Please repeat the listing exactly, starting at its first line and stopping after the line that contains "Legal and Privacy (77, 1096)".

Task material: Begin

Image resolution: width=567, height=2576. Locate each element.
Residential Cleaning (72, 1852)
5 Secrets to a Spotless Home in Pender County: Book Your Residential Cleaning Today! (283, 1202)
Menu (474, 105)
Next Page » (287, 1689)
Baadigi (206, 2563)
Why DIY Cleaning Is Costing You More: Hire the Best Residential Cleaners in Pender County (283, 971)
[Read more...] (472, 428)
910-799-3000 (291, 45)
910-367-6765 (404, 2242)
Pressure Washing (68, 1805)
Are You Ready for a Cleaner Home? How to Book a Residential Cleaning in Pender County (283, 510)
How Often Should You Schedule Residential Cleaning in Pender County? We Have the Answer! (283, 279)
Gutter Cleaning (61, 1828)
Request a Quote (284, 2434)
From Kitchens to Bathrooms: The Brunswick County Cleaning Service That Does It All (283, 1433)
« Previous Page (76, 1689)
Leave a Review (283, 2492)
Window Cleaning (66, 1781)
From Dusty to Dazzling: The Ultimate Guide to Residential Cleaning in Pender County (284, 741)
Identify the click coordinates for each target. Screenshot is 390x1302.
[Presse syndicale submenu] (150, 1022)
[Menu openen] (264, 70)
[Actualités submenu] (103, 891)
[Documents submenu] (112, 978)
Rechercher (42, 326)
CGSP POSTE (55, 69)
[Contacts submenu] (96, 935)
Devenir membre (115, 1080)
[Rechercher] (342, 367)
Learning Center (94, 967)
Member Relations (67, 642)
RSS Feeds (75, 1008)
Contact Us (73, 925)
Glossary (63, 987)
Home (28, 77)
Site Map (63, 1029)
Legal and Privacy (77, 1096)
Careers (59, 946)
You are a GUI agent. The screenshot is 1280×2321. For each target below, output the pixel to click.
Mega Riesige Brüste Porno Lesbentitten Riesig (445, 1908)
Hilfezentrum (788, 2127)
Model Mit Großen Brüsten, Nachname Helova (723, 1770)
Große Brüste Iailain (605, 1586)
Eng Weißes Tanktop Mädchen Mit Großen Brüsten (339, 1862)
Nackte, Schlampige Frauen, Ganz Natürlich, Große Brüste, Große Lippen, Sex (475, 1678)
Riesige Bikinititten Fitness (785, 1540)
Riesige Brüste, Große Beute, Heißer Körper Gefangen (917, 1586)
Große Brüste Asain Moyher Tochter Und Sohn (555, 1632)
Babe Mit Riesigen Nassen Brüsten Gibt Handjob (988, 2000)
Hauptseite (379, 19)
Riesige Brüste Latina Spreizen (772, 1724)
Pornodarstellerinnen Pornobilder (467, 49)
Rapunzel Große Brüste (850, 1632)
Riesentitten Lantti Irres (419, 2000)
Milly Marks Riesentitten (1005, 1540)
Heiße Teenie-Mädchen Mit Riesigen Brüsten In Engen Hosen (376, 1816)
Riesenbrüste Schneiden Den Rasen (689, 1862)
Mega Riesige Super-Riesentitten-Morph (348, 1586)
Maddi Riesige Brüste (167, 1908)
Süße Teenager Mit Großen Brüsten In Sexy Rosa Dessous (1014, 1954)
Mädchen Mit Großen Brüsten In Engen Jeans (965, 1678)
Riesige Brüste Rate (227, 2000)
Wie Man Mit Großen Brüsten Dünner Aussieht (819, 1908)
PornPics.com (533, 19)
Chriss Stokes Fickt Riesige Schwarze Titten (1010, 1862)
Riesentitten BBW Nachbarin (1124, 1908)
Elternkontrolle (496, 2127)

Task material: End

* Expected answer
Image resolution: width=567, height=2576. Locate each element.
Residential Cleaning (72, 1852)
5 Secrets to a Spotless Home in Pender County: Book Your Residential Cleaning Today! (283, 1202)
Menu (474, 105)
Next Page » (287, 1689)
Baadigi (206, 2563)
Why DIY Cleaning Is Costing You More: Hire the Best Residential Cleaners in Pender County (283, 971)
[Read more...] (472, 428)
910-799-3000 (291, 45)
910-367-6765 (404, 2242)
Pressure Washing (68, 1805)
Are You Ready for a Cleaner Home? How to Book a Residential Cleaning in Pender County (283, 510)
How Often Should You Schedule Residential Cleaning in Pender County? We Have the Answer! (283, 279)
Gutter Cleaning (61, 1828)
Request a Quote (284, 2434)
From Kitchens to Bathrooms: The Brunswick County Cleaning Service That Does It All (283, 1433)
« Previous Page (76, 1689)
Leave a Review (283, 2492)
Window Cleaning (66, 1781)
From Dusty to Dazzling: The Ultimate Guide to Residential Cleaning in Pender County (284, 741)
Identify the click coordinates for each target. Screenshot is 390x1302.
[Presse syndicale submenu] (150, 1022)
[Menu openen] (264, 70)
[Actualités submenu] (103, 891)
[Documents submenu] (112, 978)
Rechercher (42, 326)
CGSP POSTE (55, 69)
[Contacts submenu] (96, 935)
Devenir membre (115, 1080)
[Rechercher] (342, 367)
Learning Center (94, 967)
Member Relations (67, 642)
RSS Feeds (75, 1008)
Contact Us (73, 925)
Glossary (63, 987)
Home (28, 77)
Site Map (63, 1029)
Legal and Privacy (77, 1096)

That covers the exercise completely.